# Fat Burner



## Gibbons (Dec 7, 2011)

Can anyone suggest a good fat burner? Im training pretty hard at the moment and I have good gains in the chest, arms, shoulders and back, but im still pretty soft around the gut, and with my diet consisting of about 200 grams of protein a day im eatting more than ever. I suppose my question is does anyone know of a good fat burning supplement that I can take to help with the belly area. I dont really want to lose any muscle that I have gained, Im not the biggest fan of alot of cardio I would only do about 15 minutes at the end of each training session.


----------



## Guest (Jan 8, 2012)

Hi Mate,

Warrior Blaze is getting great reviews at the moment.
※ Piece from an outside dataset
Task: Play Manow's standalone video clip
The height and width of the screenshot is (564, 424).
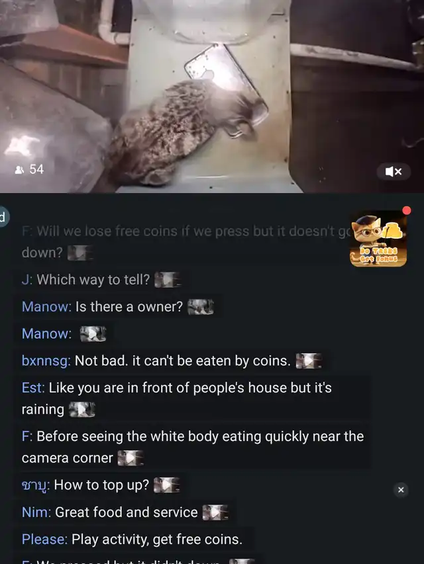Action: 93,334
It's certainly worth thinking about adding it into the mix of things to aid fat loss.

1 cap pre-workout should be enough to get you started, then work your way up to 2 caps a day.

Have a look here for a review - http://www.uk-muscle.co.uk/supplementation/160749-bdccs-review-warrior-blaze.html

Also, if you are due to buy anything from Bodybuildingwarehouse, add BLAZEME to the checkout and you'll get 3 caps to try out 

Hope that helps!


----------



## skaman007 (Oct 10, 2008)

i forces dexaparine....top sellin fat burner in the states .now available here,and cos u only need one tab per day you get 2 months worth for the same cost as one months warrior blaze


----------



## Guest (Jan 8, 2012)

skaman007 said:


> i forces dexaparine....top sellin fat burner in the states .now available here,and cos u only need one tab per day you get 2 months worth for the same cost as one months warrior blaze


Hi Mate,

The highlighted section isn't entirely true.

1 cap of BLAZE per day is an ample amount for many people, so 90 caps in a tub.... 3 months supply


----------



## skaman007 (Oct 10, 2008)

read digger v review on dexaprine in the losing weight forum here.....


----------



## skaman007 (Oct 10, 2008)

R0B said:


> Hi Mate,
> 
> The highlighted section isn't entirely true.
> 
> 1 cap of BLAZE per day is an ample amount for many people, so 90 caps in a tub.... 3 months supply


 lol...if u read digga v"s review on dexaprine in losing weight forum he only took half a dexaprine as its made to snap easily cos many only need half a day....so thats 120 days ...lol


----------



## Guest (Jan 8, 2012)

skaman007 said:


> read digger v review on dexaprine in the losing weight forum here.....


Yep, I've read it 



skaman007 said:


> lol...if u read digga v"s review on dexaprine in losing weight forum he only took half a dexaprine as its made to snap easily cos many only need half a day....so thats 120 days ...lol


That's my point, recommended doses are massively person dependent.

Diggy is running BLAZE from the last week of January, so i'll be keeping tabs on it within his journal too :wink:


----------



## xpower (Jul 28, 2009)

*Ultimate Weight Loss Stack* 100 Caps for £24.99 http://www.elite-n.co.uk/id31.html


----------



## allnatural923 (Oct 13, 2011)

I'd say dexaprine, or something like tt-33 or lean xtreme if you don't want the stims. plus with the protein uncoupling agents in both dexaprine and tt-33 it can help with nutrient uptake and prevention of muscle breakdown. just be sure your diet and training are good and you'll benefit from products like those


----------



## predatorN (Mar 16, 2009)

Dexaprine is a fat burner produced in the USA that has an immense popularity in the USA, Europe, and the UK.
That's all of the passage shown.